■ Prompt
Give only the number of lines in the data that include the string "screenshot".
'''
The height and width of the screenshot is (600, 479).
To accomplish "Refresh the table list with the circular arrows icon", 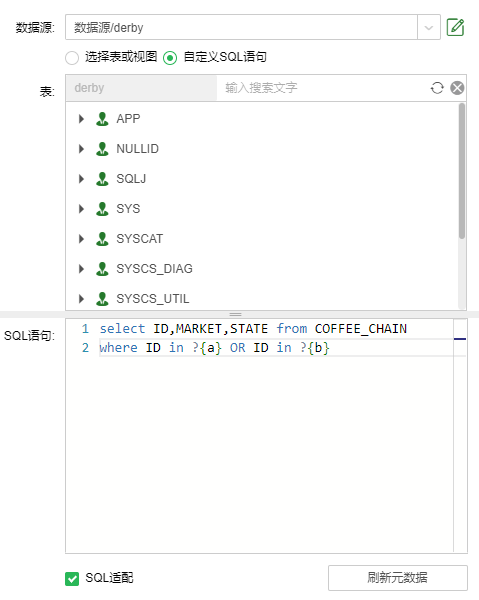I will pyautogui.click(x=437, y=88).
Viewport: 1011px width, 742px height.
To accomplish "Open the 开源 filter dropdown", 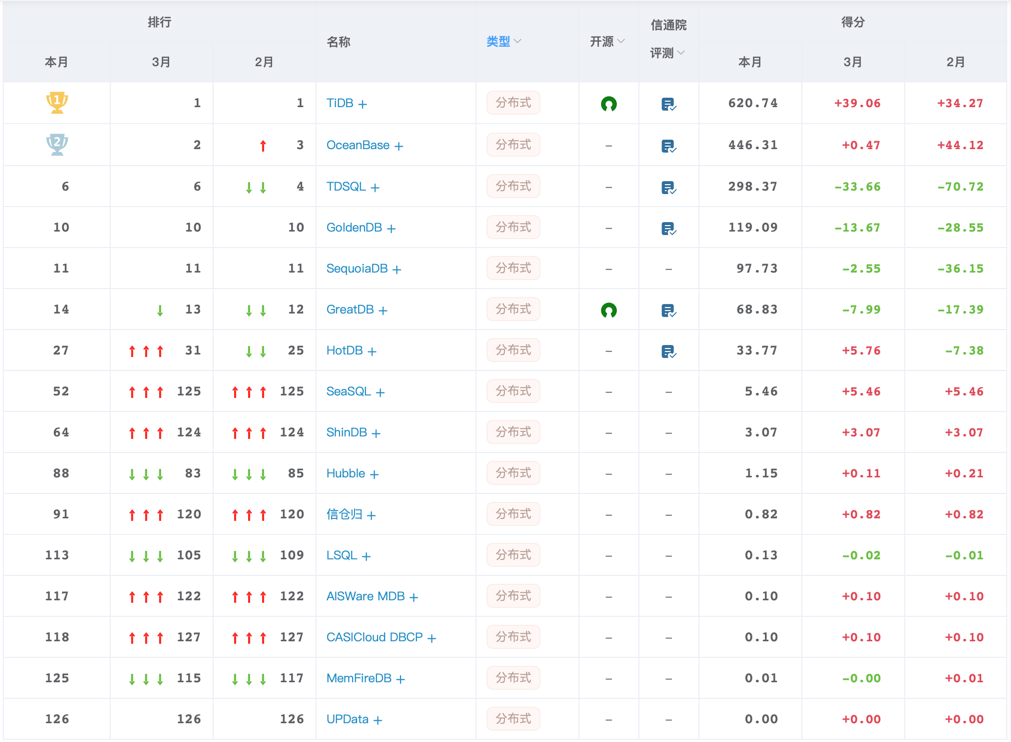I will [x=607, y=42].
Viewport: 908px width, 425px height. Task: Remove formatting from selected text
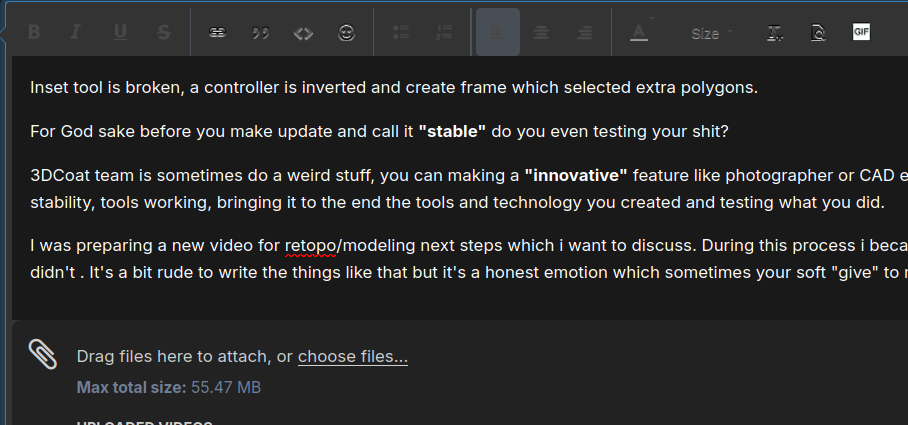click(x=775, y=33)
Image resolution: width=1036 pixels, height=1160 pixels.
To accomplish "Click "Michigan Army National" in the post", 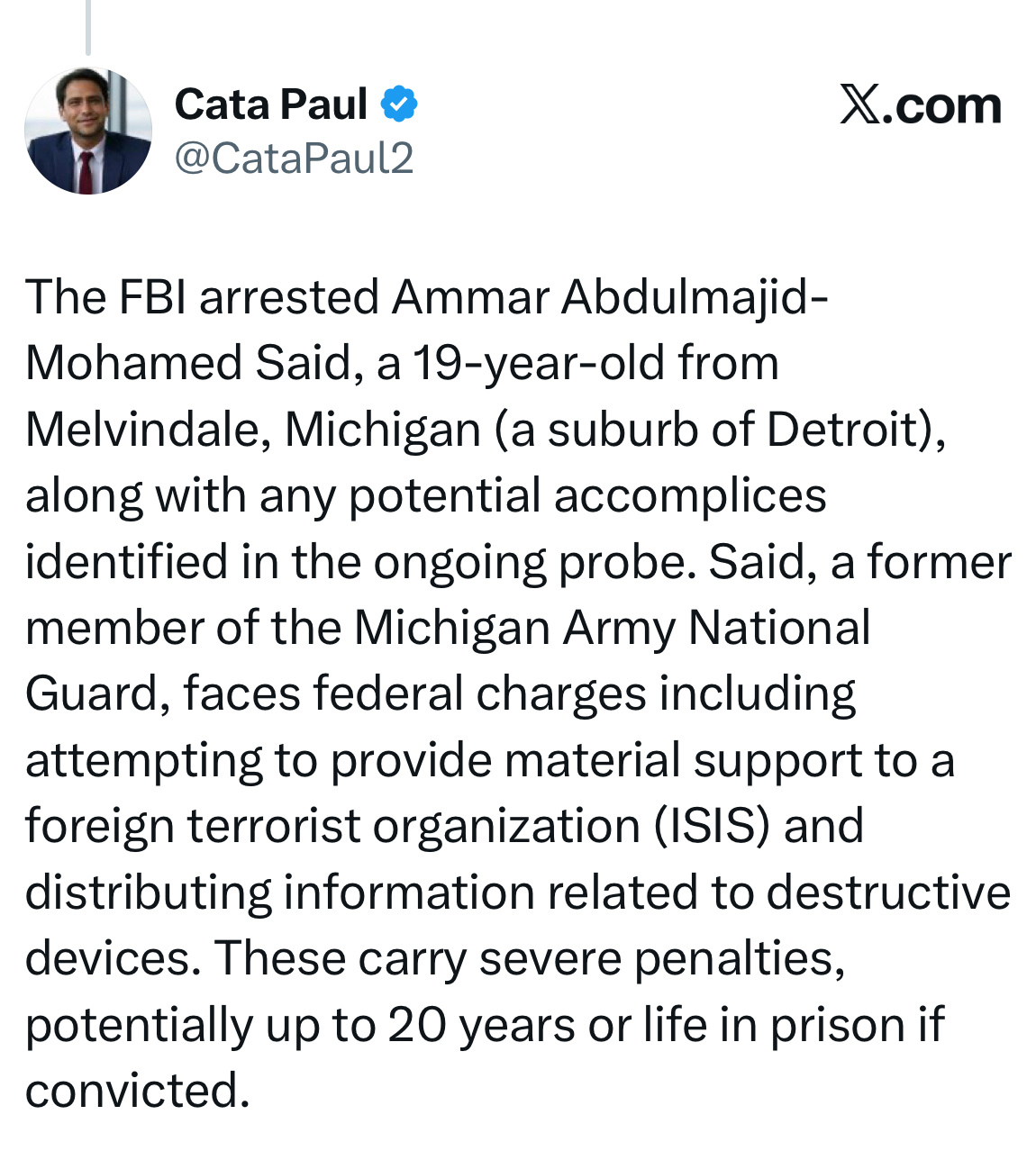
'''
'''
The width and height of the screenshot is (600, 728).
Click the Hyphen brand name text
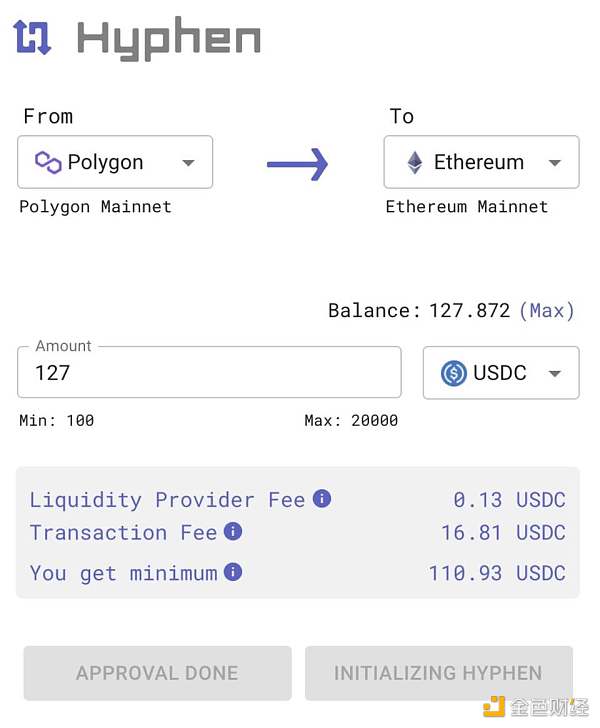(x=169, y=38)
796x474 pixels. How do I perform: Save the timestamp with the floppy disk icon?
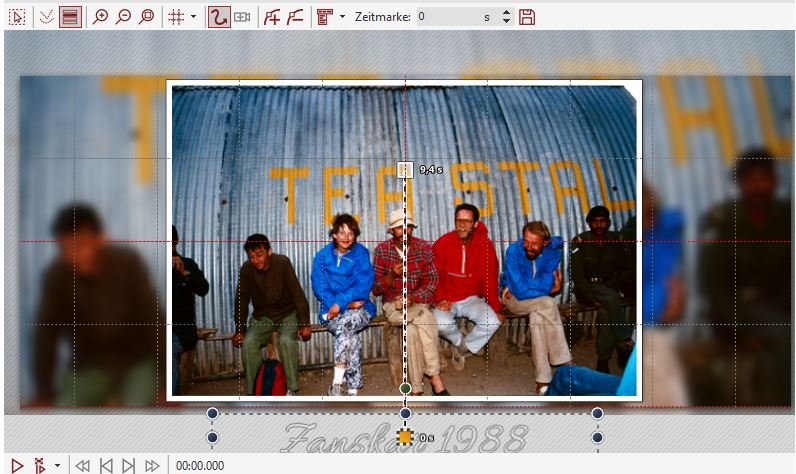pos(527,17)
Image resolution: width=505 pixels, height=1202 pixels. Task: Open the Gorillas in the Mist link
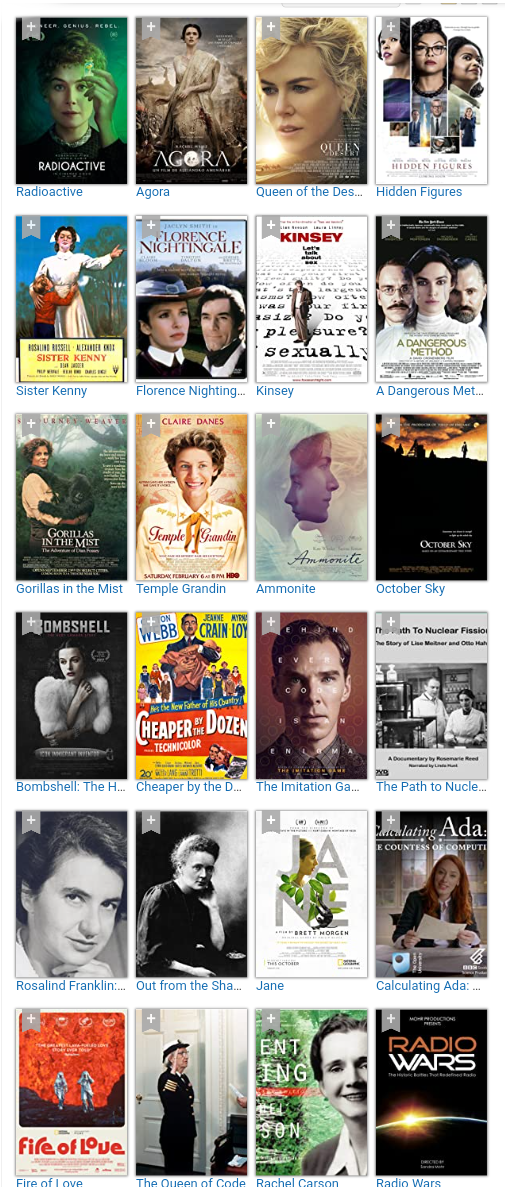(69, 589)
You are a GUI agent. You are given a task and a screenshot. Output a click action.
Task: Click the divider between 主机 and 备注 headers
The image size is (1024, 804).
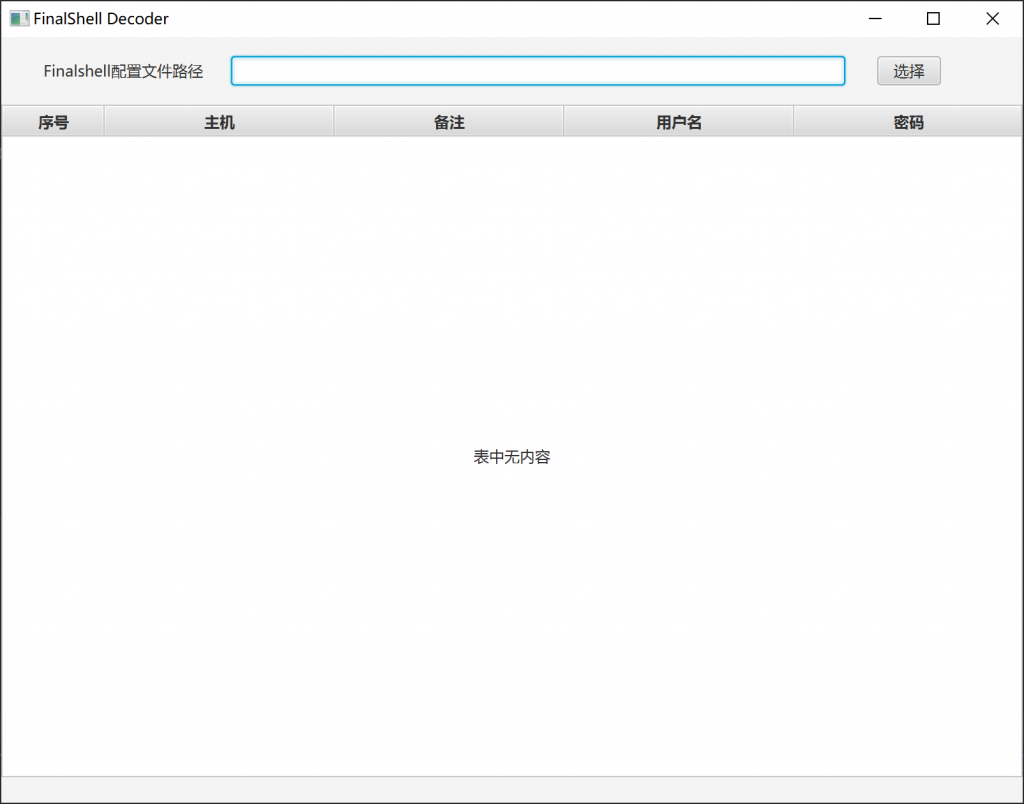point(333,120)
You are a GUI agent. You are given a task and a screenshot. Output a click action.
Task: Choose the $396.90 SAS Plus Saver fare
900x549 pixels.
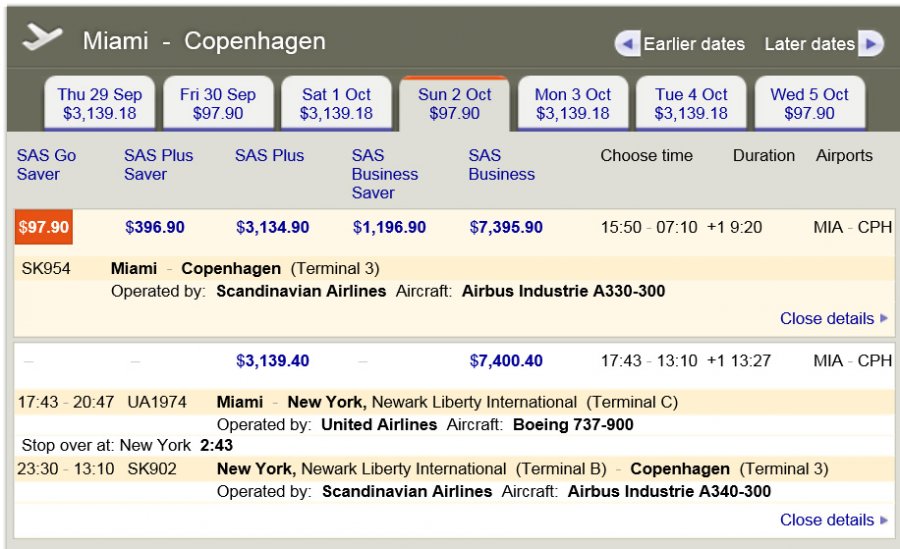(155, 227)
'''
■ Solution for this exercise
4